AgentSkillsCN

Pnad Query

Pnad查询

SKILL.md

pnad-query Skill

Purpose

Use pnad query to run SQL analytics on PNAD SQLite outputs in a way that is robust for LLM workflows.

When To Use

  • You need aggregations or filters that are easier in SQL than in Python scripting.
  • You need structured JSON output to feed another model/tool.
  • You need quick schema discovery from pnad.sqlite.

Prerequisites

  • SQLite built locally, usually at data/outputs/pnad.sqlite.
  • Main table available (default pipeline output): base_labeled_npv.

Core Workflow

  1. Discover tables.
  2. Inspect table schema.
  3. Run constrained aggregate query with explicit aliases.
  4. Return JSON by default (or table mode for terminal inspection).

Commands

bash
# 1) list tables
pnad query --db data/outputs/pnad.sqlite \
  --sql "SELECT name FROM sqlite_master WHERE type='table' ORDER BY name"

# 2) inspect schema
pnad query --db data/outputs/pnad.sqlite \
  --sql "PRAGMA table_info(base_labeled_npv)"

# 3) aggregate example
pnad query --db data/outputs/pnad.sqlite \
  --sql "SELECT UF__unidade_da_federao AS uf, AVG(VD4020__rendim_efetivo_qq_trabalho) AS renda_media FROM base_labeled_npv GROUP BY 1 ORDER BY 2 DESC LIMIT 10"

# 4) human-readable table output
pnad query --db data/outputs/pnad.sqlite \
  --sql "SELECT UF__unidade_da_federao, COUNT(*) AS n FROM base_labeled_npv GROUP BY 1 ORDER BY 2 DESC LIMIT 10" \
  --format table

Safety Defaults

  • Read-only SQL is enforced by default.
  • Allowed by default: SELECT, WITH, PRAGMA, EXPLAIN.
  • Write statements require explicit --allow-write.

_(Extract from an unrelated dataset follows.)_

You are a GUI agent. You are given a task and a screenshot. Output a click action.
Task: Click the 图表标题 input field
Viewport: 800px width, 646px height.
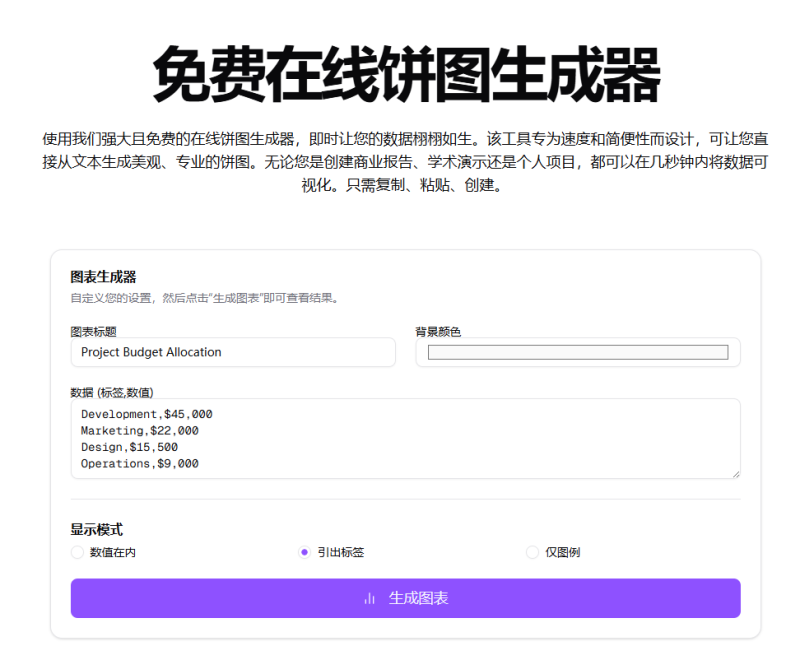pyautogui.click(x=232, y=352)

Output Contract (JSON default)

  • columns: ordered list of column names.
  • rows: list of row objects.
  • row_count: returned row count.
  • truncated: if --max-rows cut the result.
  • elapsed_ms: query latency.
  • read_only: whether command ran in read-only mode.

Prompting Tips For LLMs

  • Always include explicit LIMIT (even with --max-rows).
  • Always alias derived metrics (AS renda_media, AS pct).
  • Prefer explicit grouping columns over SELECT *.
  • Use schema discovery first if uncertain about column names.